━━━ THE INPUT ━━━

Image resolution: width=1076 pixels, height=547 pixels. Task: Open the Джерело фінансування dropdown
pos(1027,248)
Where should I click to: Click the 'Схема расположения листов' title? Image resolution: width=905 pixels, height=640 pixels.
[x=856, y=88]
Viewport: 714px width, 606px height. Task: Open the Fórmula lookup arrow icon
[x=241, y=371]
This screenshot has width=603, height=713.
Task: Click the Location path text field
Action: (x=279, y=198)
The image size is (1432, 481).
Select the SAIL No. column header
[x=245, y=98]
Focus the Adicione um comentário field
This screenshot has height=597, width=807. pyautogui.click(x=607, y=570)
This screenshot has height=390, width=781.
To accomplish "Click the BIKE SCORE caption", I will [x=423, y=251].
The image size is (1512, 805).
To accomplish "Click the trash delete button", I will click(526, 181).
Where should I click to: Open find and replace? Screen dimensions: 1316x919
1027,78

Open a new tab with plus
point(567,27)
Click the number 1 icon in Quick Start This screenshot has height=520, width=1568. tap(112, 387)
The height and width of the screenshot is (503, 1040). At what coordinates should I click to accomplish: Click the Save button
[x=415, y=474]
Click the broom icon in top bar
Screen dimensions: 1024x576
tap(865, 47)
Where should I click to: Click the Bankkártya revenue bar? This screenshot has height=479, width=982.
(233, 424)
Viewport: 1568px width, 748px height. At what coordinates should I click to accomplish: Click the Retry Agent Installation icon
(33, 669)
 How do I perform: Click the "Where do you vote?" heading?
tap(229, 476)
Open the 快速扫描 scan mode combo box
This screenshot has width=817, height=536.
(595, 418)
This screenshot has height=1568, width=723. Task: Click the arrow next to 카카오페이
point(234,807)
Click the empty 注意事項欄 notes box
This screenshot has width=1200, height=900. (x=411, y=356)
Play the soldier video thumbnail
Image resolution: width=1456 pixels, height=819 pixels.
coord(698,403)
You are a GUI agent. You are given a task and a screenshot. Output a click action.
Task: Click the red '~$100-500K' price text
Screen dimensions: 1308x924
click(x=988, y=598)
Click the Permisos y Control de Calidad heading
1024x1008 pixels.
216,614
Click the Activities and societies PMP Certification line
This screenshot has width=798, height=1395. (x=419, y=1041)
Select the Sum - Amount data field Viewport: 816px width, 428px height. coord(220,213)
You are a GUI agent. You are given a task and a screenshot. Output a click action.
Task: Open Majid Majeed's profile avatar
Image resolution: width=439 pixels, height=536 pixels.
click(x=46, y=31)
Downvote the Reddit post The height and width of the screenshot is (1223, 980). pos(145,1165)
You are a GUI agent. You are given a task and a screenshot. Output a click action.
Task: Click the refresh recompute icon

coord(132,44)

━━━

• **TASK INSTRUCTIONS**: Read through the listing and copy each line in which the word "will" occurs.

• **OUTPUT FOR THIS EXERCISE**:
To accomplish "Click the BIKE SCORE caption", I will [x=423, y=251].
To accomplish "Click the trash delete button", I will click(526, 181).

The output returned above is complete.